* **Task A**: Set out the listing, from its first line up to and including the line with "581x326 pixels. pyautogui.click(x=572, y=301)", as a Markdown table with the columns Nr and Line, one row per line and no blank lines.

* **Extract provided**:

Saturday 12 January 2013

EPF actively fighting for minority shareholders?

The Star published today a (for me rather remarkable) interview with the CEO of the EPF, Tan Sri Azlan Zainol. One snippet:

We are very particular about governance and are one of the major players in terms of activity at AGMs. We are quite vocal. If we don’t like certain things, we will vote against it."

The perception of the EPF, at least with me, is very different. I have actively followed the Malaysian share market for 18 years, read a huge amount of information, and the silence from the EPF in worrisome CG issues has been deafening. I can only recall one time that they were active, during the privatisation of Malaysian Oxygen Bhd (MOX) together with Aberdeen, but even there I suspect that Aberdeen was the fighter and EPF the follower.

Also, being vocal during AGM's is not really enough. Press is often not allowed and many people will have voted before on paper, without hearing what is said at the AGM's.

Am I wrong, or is EPF really active?

The influential CG Watch 2102 report seems to agree with my view point, please read my previous posting on this report. One item:

12. Are institutional investors actively voting against resolutions with which they disagree?
Malaysia: “marginally” (0.25).

[with 0.00 being the lowest and 1.00 the highest score]

The interview continues:

“I shall not name a company that had very poor governance. We walked away from that investment.”

[Items listed in a dataset]
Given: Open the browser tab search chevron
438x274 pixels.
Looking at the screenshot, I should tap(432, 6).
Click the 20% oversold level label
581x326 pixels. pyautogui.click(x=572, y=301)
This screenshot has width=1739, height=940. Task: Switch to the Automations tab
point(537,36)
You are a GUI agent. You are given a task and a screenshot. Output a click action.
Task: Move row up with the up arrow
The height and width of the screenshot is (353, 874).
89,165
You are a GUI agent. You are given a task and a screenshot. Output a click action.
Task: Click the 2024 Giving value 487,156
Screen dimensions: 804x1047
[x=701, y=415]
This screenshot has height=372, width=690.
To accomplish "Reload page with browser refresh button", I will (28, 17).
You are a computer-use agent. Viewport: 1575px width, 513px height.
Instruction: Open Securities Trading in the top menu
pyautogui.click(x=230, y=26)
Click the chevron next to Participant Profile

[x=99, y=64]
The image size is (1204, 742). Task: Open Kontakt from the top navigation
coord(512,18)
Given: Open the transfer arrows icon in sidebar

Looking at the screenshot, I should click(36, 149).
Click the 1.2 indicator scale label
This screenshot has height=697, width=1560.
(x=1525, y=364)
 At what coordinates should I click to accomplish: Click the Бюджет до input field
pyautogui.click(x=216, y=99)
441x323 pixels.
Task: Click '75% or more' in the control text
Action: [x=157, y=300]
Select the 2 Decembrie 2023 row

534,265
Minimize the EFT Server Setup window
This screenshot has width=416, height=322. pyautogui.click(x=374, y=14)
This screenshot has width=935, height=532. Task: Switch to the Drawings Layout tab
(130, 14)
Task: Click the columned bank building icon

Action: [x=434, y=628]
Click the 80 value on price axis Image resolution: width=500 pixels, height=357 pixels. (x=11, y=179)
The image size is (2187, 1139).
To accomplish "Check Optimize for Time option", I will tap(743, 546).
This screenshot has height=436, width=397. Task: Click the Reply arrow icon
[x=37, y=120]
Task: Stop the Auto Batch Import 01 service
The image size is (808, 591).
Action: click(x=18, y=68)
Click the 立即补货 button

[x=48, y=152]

* **Task B**: Rewrite the blog post on the EPF from "The perception of" up to and including "EPF really active?", putting "stock market" in place of "share market".

* **Exercise output A**:
| Nr | Line |
|---|---|
| 1 | Given: Open the browser tab search chevron |
| 2 | 438x274 pixels. |
| 3 | Looking at the screenshot, I should tap(432, 6). |
| 4 | Click the 20% oversold level label |
| 5 | 581x326 pixels. pyautogui.click(x=572, y=301) |

* **Exercise output B**:
The perception of the EPF, at least with me, is very different. I have actively followed the Malaysian stock market for 18 years, read a huge amount of information, and the silence from the EPF in worrisome CG issues has been deafening. I can only recall one time that they were active, during the privatisation of Malaysian Oxygen Bhd (MOX) together with Aberdeen, but even there I suspect that Aberdeen was the fighter and EPF the follower.

Also, being vocal during AGM's is not really enough. Press is often not allowed and many people will have voted before on paper, without hearing what is said at the AGM's.

Am I wrong, or is EPF really active?